» Written exercise: Revise every one of the records below so that "computer-use agent" becomes "desktop automation agent" wherever it occurs, and keep all other text the same.

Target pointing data
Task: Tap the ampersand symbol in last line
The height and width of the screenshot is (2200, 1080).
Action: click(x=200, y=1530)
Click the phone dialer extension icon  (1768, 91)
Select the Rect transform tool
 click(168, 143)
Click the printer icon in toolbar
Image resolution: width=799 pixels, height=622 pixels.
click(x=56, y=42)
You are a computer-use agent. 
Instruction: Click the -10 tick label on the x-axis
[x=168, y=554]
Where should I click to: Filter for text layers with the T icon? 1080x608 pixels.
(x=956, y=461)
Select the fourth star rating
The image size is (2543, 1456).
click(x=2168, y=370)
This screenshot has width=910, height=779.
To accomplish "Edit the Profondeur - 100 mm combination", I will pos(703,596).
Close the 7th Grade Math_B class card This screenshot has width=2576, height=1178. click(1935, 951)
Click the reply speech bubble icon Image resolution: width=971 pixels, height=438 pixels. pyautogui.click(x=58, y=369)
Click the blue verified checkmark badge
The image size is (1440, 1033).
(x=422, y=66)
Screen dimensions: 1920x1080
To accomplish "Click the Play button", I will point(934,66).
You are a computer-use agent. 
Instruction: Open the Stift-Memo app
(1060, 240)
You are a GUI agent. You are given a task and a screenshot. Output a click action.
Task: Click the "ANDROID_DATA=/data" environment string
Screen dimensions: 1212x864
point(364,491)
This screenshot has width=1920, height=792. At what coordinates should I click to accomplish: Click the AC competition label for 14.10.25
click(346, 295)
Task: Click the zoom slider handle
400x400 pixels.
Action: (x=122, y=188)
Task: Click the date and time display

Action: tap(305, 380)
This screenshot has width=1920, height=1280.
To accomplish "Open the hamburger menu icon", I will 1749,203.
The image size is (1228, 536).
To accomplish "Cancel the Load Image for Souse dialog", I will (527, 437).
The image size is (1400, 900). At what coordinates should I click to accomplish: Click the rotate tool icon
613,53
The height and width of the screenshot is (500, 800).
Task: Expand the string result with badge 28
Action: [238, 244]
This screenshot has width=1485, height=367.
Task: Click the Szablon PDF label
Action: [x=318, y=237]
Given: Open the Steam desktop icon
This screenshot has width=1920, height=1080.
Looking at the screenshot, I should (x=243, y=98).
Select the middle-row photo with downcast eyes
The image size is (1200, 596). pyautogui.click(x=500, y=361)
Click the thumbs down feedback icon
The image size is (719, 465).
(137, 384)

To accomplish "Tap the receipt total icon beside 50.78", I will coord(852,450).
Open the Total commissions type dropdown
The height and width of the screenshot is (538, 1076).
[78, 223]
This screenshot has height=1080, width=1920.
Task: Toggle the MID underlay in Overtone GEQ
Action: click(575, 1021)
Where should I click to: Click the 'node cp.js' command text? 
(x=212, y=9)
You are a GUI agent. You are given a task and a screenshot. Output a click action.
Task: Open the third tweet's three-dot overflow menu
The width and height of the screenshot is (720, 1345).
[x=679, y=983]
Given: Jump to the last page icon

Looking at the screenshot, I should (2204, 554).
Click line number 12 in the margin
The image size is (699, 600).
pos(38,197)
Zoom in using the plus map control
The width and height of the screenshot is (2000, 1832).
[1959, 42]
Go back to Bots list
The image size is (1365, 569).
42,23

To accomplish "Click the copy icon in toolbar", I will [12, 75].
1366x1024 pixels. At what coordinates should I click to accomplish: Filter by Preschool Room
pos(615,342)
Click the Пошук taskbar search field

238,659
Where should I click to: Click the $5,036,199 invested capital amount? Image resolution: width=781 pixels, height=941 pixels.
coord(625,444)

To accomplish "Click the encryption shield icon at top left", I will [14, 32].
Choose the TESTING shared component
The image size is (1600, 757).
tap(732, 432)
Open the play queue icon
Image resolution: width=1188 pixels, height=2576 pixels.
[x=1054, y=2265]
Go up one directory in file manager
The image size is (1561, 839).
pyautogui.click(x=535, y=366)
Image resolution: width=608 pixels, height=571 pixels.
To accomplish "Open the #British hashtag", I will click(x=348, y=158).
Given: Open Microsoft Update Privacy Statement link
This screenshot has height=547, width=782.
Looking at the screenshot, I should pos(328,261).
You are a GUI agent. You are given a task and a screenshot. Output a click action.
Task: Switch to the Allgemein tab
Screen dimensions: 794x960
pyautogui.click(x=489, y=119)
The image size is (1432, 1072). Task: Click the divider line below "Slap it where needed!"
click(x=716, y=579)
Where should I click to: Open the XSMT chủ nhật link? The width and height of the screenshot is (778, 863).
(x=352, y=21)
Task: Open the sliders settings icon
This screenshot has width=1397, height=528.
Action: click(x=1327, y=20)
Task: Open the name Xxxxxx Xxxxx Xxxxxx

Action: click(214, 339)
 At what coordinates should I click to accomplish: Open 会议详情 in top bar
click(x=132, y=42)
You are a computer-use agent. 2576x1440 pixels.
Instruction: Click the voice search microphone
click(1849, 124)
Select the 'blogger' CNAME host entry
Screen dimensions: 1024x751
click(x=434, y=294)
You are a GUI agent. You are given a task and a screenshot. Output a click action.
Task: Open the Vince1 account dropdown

» Output:
Task: Tap the ampersand symbol in last line
The height and width of the screenshot is (2200, 1080).
Action: click(x=200, y=1530)
Click the phone dialer extension icon  (1768, 91)
Select the Rect transform tool
 click(168, 143)
Click the printer icon in toolbar
Image resolution: width=799 pixels, height=622 pixels.
click(x=56, y=42)
You are a desktop automation agent. 
Instruction: Click the -10 tick label on the x-axis
[x=168, y=554]
Where should I click to: Filter for text layers with the T icon? 1080x608 pixels.
(x=956, y=461)
Select the fourth star rating
The image size is (2543, 1456).
click(x=2168, y=370)
This screenshot has width=910, height=779.
To accomplish "Edit the Profondeur - 100 mm combination", I will pos(703,596).
Close the 7th Grade Math_B class card This screenshot has width=2576, height=1178. click(1935, 951)
Click the reply speech bubble icon Image resolution: width=971 pixels, height=438 pixels. pyautogui.click(x=58, y=369)
Click the blue verified checkmark badge
The image size is (1440, 1033).
(x=422, y=66)
Screen dimensions: 1920x1080
To accomplish "Click the Play button", I will point(934,66).
You are a desktop automation agent. 
Instruction: Open the Stift-Memo app
(1060, 240)
You are a GUI agent. You are given a task and a screenshot. Output a click action.
Task: Click the "ANDROID_DATA=/data" environment string
Screen dimensions: 1212x864
point(364,491)
This screenshot has width=1920, height=792. At what coordinates should I click to accomplish: Click the AC competition label for 14.10.25
click(346, 295)
Task: Click the zoom slider handle
400x400 pixels.
Action: (x=122, y=188)
Task: Click the date and time display

Action: tap(305, 380)
This screenshot has width=1920, height=1280.
To accomplish "Open the hamburger menu icon", I will 1749,203.
The image size is (1228, 536).
To accomplish "Cancel the Load Image for Souse dialog", I will (527, 437).
The image size is (1400, 900). At what coordinates should I click to accomplish: Click the rotate tool icon
613,53
The height and width of the screenshot is (500, 800).
Task: Expand the string result with badge 28
Action: [238, 244]
This screenshot has width=1485, height=367.
Task: Click the Szablon PDF label
Action: [x=318, y=237]
Given: Open the Steam desktop icon
This screenshot has width=1920, height=1080.
Looking at the screenshot, I should (x=243, y=98).
Select the middle-row photo with downcast eyes
The image size is (1200, 596). pyautogui.click(x=500, y=361)
Click the thumbs down feedback icon
The image size is (719, 465).
(137, 384)

To accomplish "Tap the receipt total icon beside 50.78", I will coord(852,450).
Open the Total commissions type dropdown
The height and width of the screenshot is (538, 1076).
[78, 223]
This screenshot has height=1080, width=1920.
Task: Toggle the MID underlay in Overtone GEQ
Action: click(575, 1021)
Where should I click to: Click the 'node cp.js' command text? 
(x=212, y=9)
You are a GUI agent. You are given a task and a screenshot. Output a click action.
Task: Open the third tweet's three-dot overflow menu
The width and height of the screenshot is (720, 1345).
[x=679, y=983]
Given: Jump to the last page icon

Looking at the screenshot, I should (2204, 554).
Click line number 12 in the margin
The image size is (699, 600).
pos(38,197)
Zoom in using the plus map control
The width and height of the screenshot is (2000, 1832).
[1959, 42]
Go back to Bots list
The image size is (1365, 569).
42,23

To accomplish "Click the copy icon in toolbar", I will [12, 75].
1366x1024 pixels. At what coordinates should I click to accomplish: Filter by Preschool Room
pos(615,342)
Click the Пошук taskbar search field

238,659
Where should I click to: Click the $5,036,199 invested capital amount? Image resolution: width=781 pixels, height=941 pixels.
coord(625,444)

To accomplish "Click the encryption shield icon at top left", I will [14, 32].
Choose the TESTING shared component
The image size is (1600, 757).
tap(732, 432)
Open the play queue icon
Image resolution: width=1188 pixels, height=2576 pixels.
[x=1054, y=2265]
Go up one directory in file manager
The image size is (1561, 839).
pyautogui.click(x=535, y=366)
Image resolution: width=608 pixels, height=571 pixels.
To accomplish "Open the #British hashtag", I will click(x=348, y=158).
Given: Open Microsoft Update Privacy Statement link
This screenshot has height=547, width=782.
Looking at the screenshot, I should pos(328,261).
You are a GUI agent. You are given a task and a screenshot. Output a click action.
Task: Switch to the Allgemein tab
Screen dimensions: 794x960
pyautogui.click(x=489, y=119)
The image size is (1432, 1072). Task: Click the divider line below "Slap it where needed!"
click(x=716, y=579)
Where should I click to: Open the XSMT chủ nhật link? The width and height of the screenshot is (778, 863).
(x=352, y=21)
Task: Open the sliders settings icon
This screenshot has width=1397, height=528.
Action: click(x=1327, y=20)
Task: Open the name Xxxxxx Xxxxx Xxxxxx

Action: click(214, 339)
 At what coordinates should I click to accomplish: Open 会议详情 in top bar
click(x=132, y=42)
You are a desktop automation agent. 2576x1440 pixels.
Instruction: Click the voice search microphone
click(1849, 124)
Select the 'blogger' CNAME host entry
Screen dimensions: 1024x751
click(x=434, y=294)
You are a GUI agent. You are given a task and a screenshot. Output a click action.
Task: Open the Vince1 account dropdown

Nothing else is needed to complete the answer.